TRY IT - What are the lines from the top of the entries through the one with "You are a computer-use"? Write them out exactly, with no pictures.

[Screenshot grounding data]
--

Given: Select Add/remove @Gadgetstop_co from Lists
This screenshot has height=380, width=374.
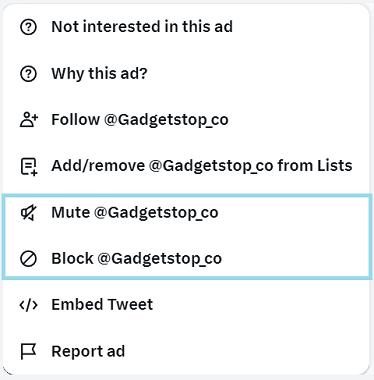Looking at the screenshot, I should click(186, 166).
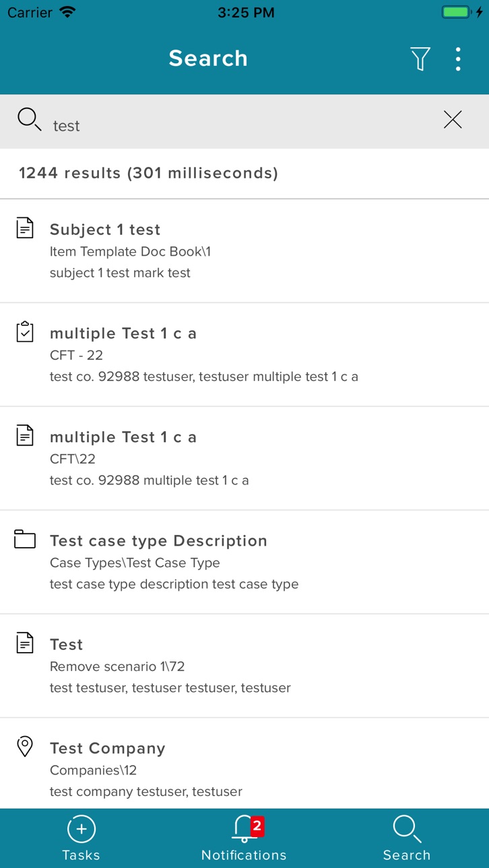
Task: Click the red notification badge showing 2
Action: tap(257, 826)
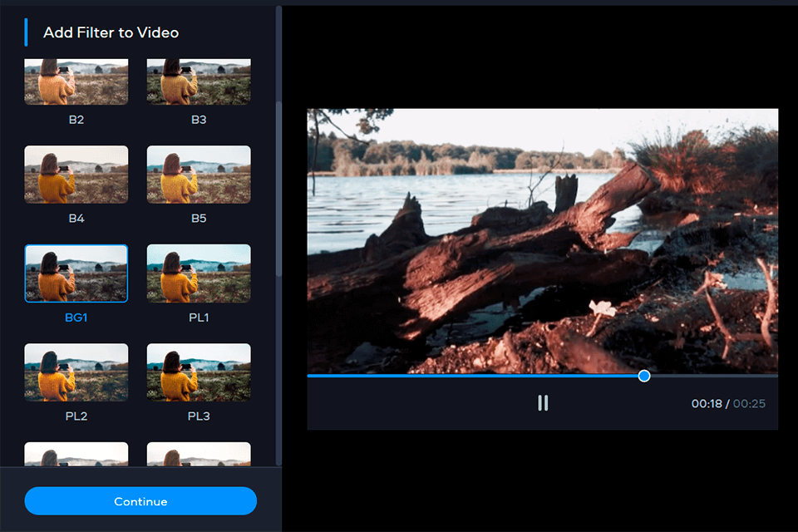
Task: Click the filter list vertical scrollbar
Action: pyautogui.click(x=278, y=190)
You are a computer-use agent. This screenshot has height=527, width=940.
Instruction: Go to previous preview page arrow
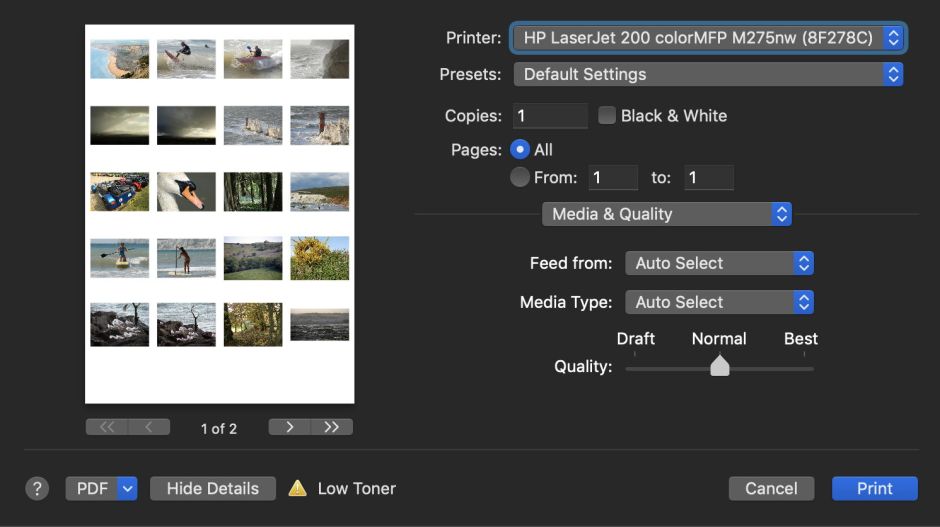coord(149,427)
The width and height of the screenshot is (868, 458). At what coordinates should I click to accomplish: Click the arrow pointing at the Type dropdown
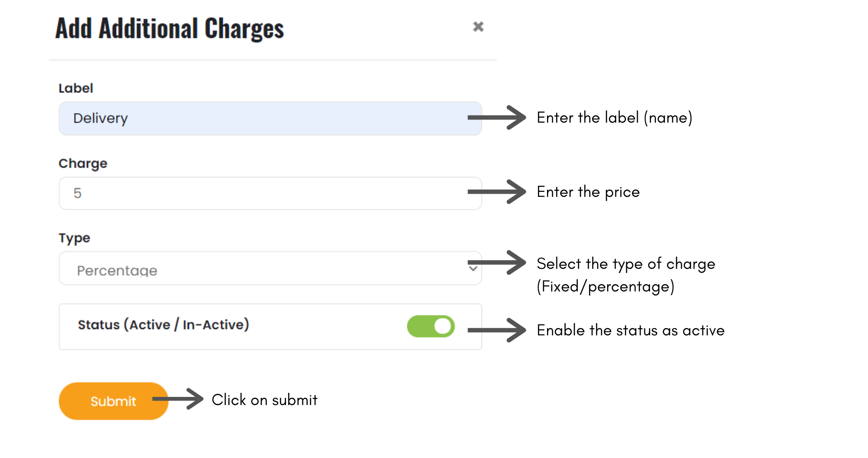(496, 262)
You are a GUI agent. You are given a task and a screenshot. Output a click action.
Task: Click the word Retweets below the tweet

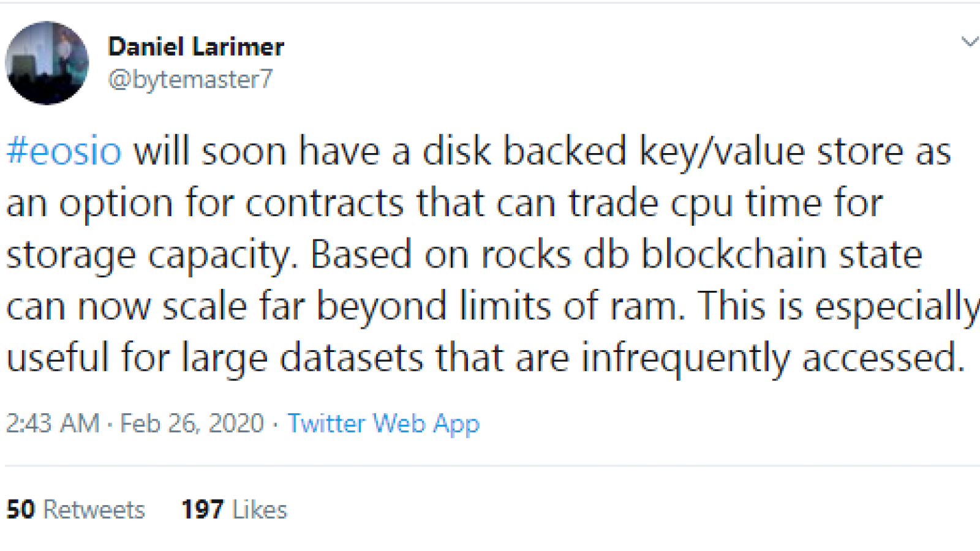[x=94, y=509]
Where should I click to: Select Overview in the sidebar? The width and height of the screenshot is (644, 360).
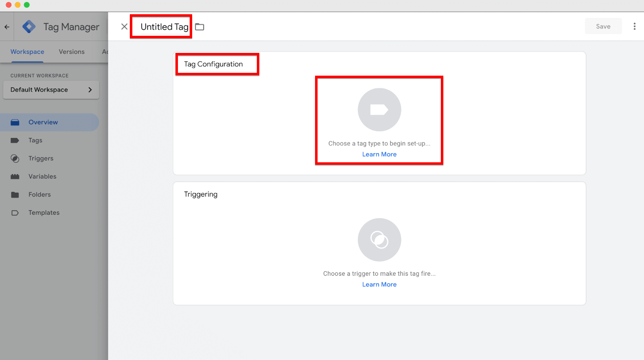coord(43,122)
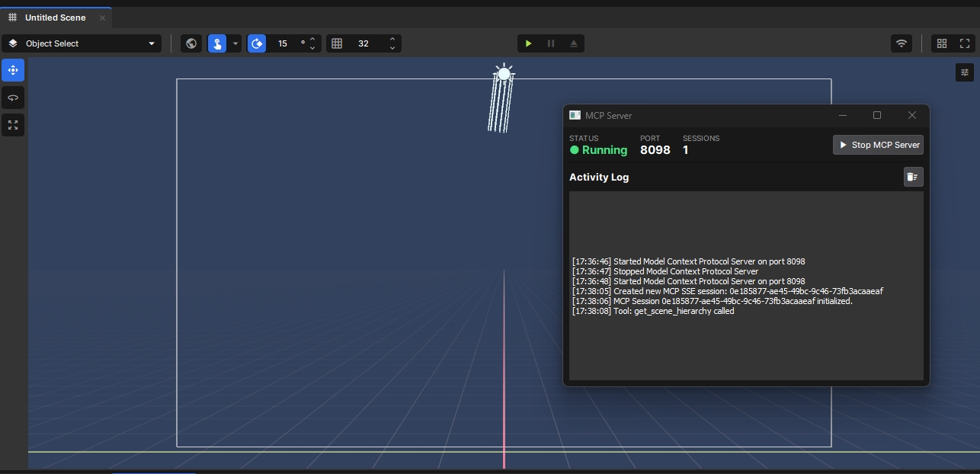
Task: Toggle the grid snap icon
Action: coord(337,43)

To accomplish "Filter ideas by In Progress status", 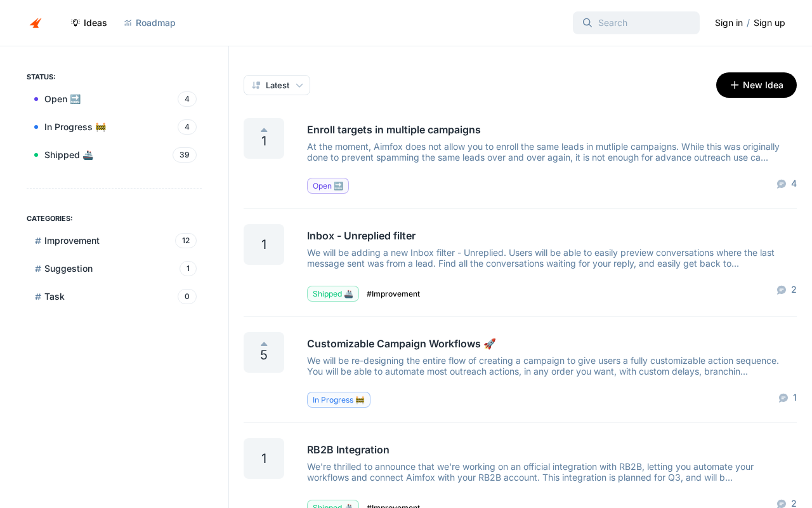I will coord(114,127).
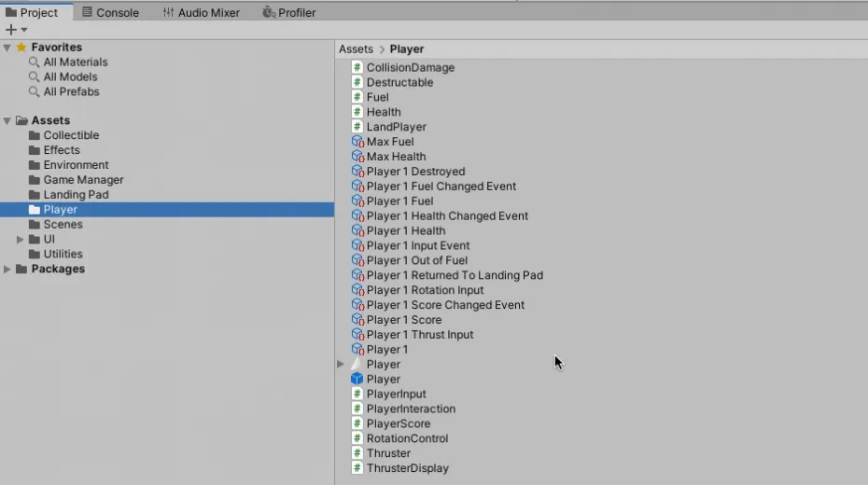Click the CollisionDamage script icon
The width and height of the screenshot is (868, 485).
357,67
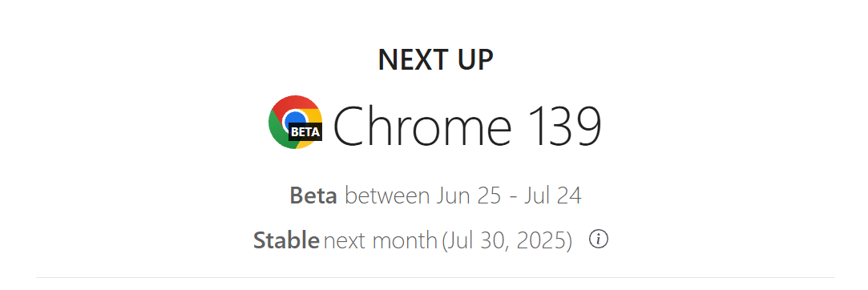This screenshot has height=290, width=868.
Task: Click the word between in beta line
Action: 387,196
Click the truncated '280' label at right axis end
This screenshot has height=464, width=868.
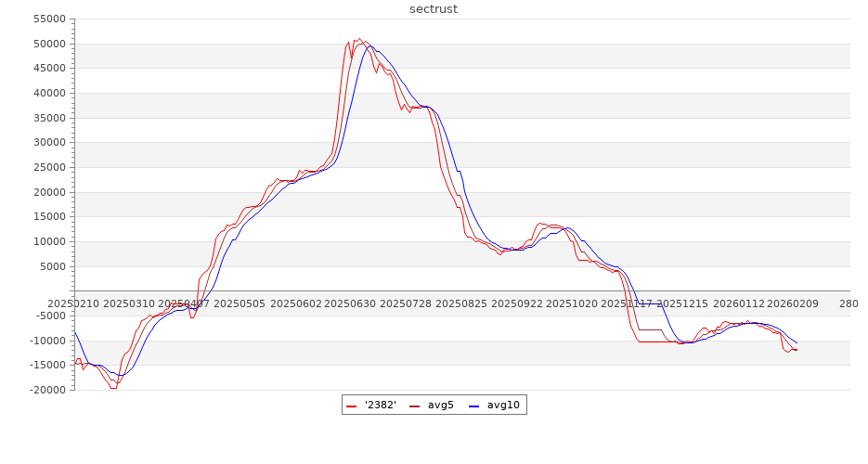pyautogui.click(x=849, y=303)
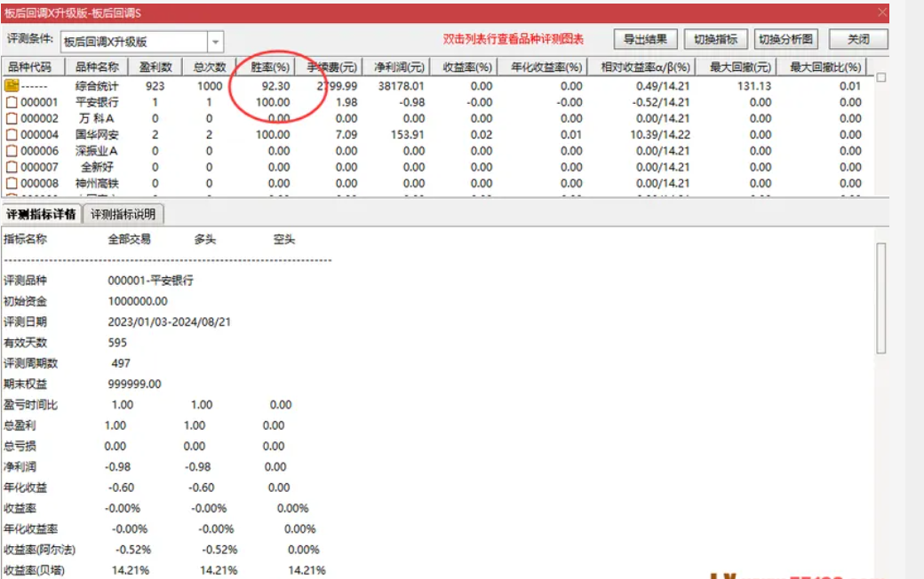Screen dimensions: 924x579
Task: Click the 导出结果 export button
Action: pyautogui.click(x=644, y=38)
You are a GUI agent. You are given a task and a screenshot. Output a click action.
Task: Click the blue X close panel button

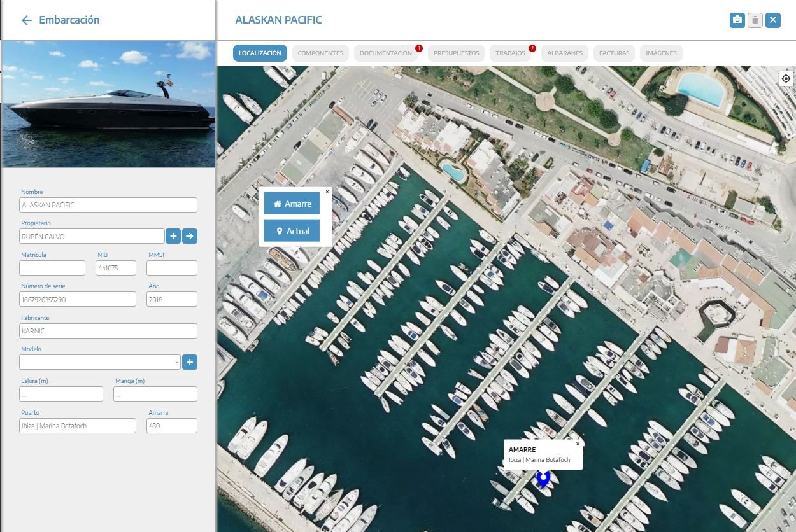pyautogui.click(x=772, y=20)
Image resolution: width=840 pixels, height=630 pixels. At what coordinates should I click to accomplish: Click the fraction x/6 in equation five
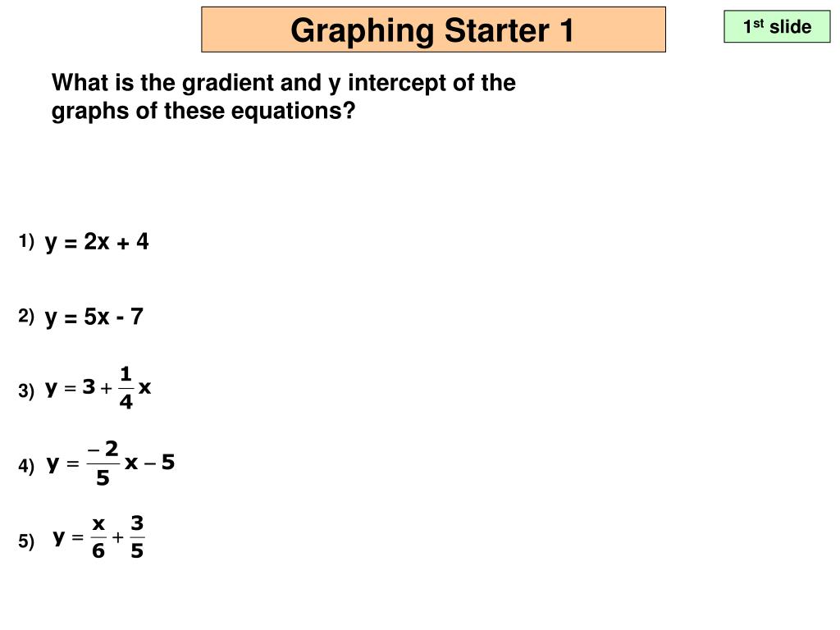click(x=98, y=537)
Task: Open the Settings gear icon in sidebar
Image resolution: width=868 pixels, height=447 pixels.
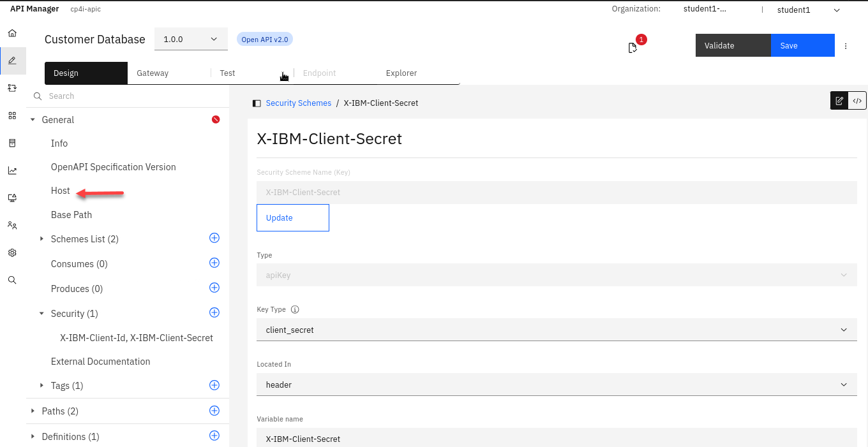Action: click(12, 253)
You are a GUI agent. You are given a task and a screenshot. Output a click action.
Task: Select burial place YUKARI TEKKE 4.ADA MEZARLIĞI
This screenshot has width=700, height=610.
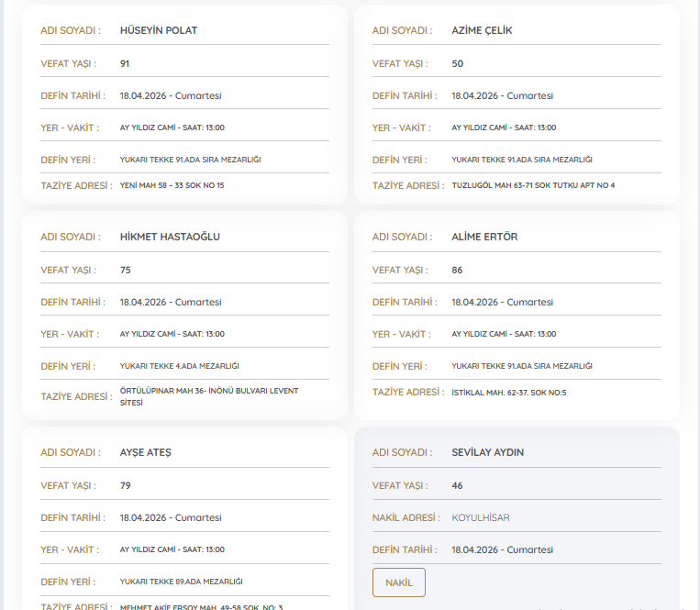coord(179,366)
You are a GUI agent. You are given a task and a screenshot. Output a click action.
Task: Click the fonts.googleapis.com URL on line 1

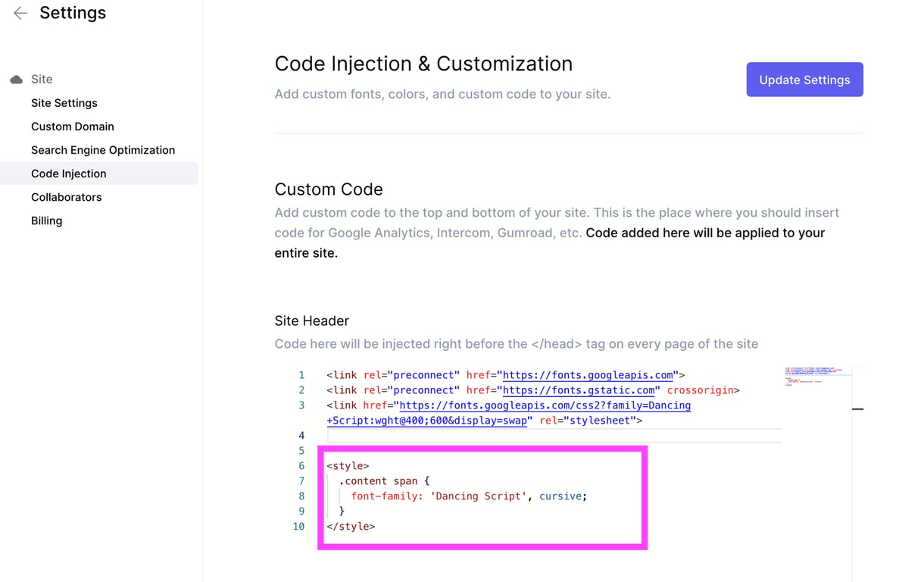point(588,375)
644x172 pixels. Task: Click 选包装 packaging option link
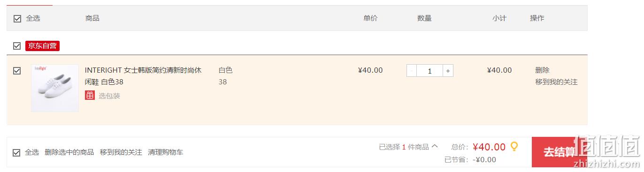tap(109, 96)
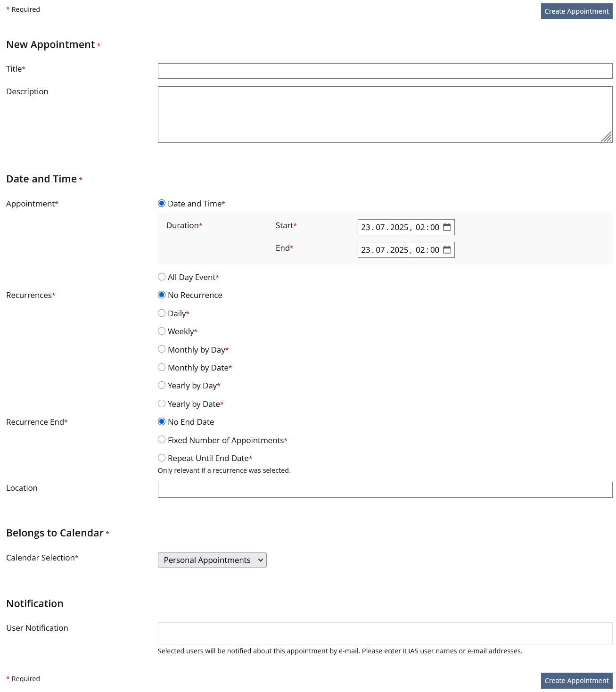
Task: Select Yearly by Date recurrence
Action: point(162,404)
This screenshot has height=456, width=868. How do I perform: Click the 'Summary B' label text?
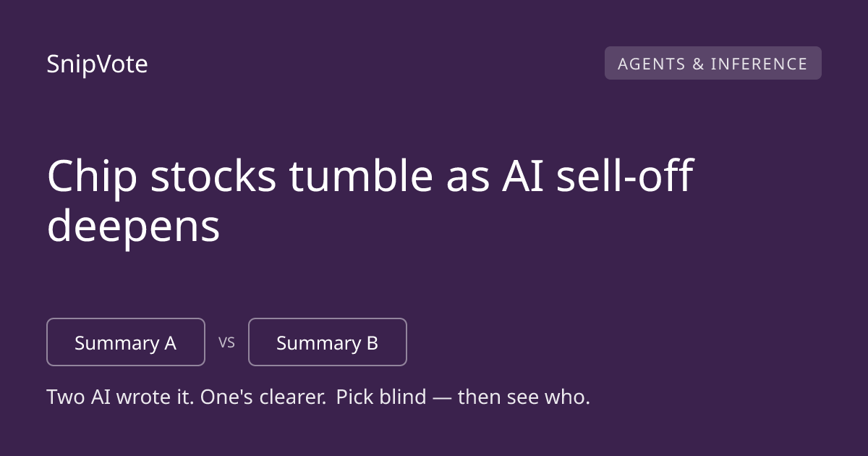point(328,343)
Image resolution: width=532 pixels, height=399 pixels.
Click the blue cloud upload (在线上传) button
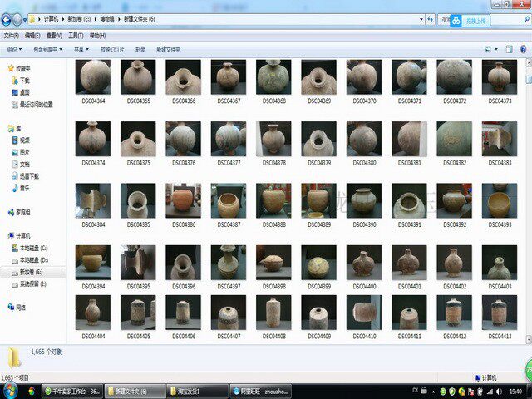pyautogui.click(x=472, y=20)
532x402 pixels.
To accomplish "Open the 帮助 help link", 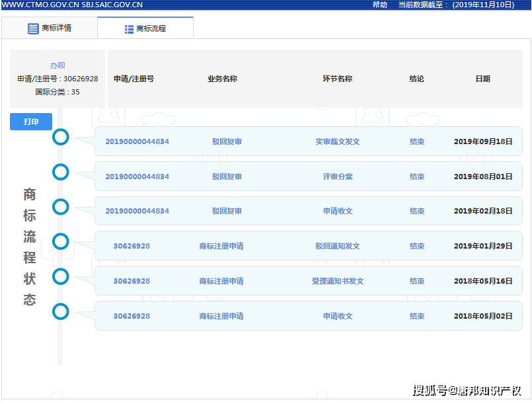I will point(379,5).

--

EXPECTED ANSWER -
Given: Select Add/remove @Gadgetstop_co from Lists
This screenshot has height=380, width=374.
Looking at the screenshot, I should click(186, 166).
Task: Click the red notification badge showing 2
Action: tap(257, 826)
Task: Click the filter list vertical scrollbar
Action: pyautogui.click(x=278, y=190)
You are a computer-use agent. This screenshot has height=527, width=940.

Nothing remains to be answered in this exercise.